Antoinette, a former support worker, said: "After maternity leave, I kept feeling more tired than usual.

"I thought it might be postnatal depression then I just put it down to being a working mum with a young baby.

"I had a bone marrow biopsy and they told me I had myeloma - it was really, really hard."

For Myeloma Awareness Week (June 19-25), Antoinette teamed up with charity Myeloma UK to highlight the fact that there are currently 851 people living with undiagnosed myeloma in the UK.

As part of the campaign, the 50-year-old is urging the public to learn the tell-tale symptoms, rule themselves out and spread the word about myeloma.

After lockdown started, Antoinette's cancer started to eat away at her vertebrae - causing her spine to fracture in four places.

She spent three weeks in hospital and was sent home in a back brace.

Despite being on strong painkillers and eventually begging her orthopaedic doctor in Whitechapel to see her in person, she was told – over the phone – that her pain would eventually subside.

But, by the time she was rushed to St Bartholomew's Hospital, London, less than a week later, she had nine more back fractures.

She then had to undergo kyphoplasty surgery - which injects cement into broken bones - but the damage to her spine has left her in constant pain and with limited mobility.

Antoinette said: “It’s only when my back fractured that it really started affecting my family because it affected my mobility.

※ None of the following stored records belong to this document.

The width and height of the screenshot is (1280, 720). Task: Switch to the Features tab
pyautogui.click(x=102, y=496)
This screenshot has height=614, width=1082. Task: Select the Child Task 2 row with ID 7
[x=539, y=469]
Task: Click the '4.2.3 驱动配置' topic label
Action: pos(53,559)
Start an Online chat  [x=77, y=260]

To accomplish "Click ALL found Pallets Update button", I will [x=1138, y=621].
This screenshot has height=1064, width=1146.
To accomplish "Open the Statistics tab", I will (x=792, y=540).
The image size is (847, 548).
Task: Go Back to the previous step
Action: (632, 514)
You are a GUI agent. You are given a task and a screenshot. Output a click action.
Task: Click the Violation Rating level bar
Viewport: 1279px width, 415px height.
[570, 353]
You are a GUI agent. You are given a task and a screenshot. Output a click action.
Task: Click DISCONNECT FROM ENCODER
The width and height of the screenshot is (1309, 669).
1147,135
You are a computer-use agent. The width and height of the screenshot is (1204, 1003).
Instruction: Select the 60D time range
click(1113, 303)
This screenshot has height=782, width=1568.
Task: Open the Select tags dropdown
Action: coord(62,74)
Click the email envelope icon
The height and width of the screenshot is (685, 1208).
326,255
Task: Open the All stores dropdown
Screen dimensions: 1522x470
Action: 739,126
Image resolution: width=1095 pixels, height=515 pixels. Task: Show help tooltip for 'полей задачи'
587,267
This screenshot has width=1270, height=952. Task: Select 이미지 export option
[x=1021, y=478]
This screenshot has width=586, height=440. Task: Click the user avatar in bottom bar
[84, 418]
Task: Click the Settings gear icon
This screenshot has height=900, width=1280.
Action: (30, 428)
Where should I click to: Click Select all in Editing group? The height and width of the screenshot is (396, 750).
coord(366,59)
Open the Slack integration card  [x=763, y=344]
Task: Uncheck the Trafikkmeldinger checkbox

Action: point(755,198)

“It’s when it kind of hit me. I had to stay in the hospital a lot more.

“I can’t wash my hair myself; I’ve lost three inches in height, and I can’t drive. My husband had to give up work to look after me. I have a permanent curve in my spine.

“But I just deal with the here and now. What’s the point in worrying?

"Worrying is like carrying an umbrella with you all the time in case it rains. I just try to live for the moment.”

Antoinette had reached her seventh round of chemotherapy and exhausted all treatment avenues when she signed up to a clinical trial for a new drug - belantamab mafodotin - in November 2021.

Antoinette said: “This is the only treatment that’s kept me stable for this long.

“Up until I was put on this trial, I had run out of all standard treatment options, and I feel like I’ve hit the jackpot by being on this treatment.

"I’m glad to have got this far.

"It’s saving lives and it’s giving me more time - until, hopefully, they find a cure.”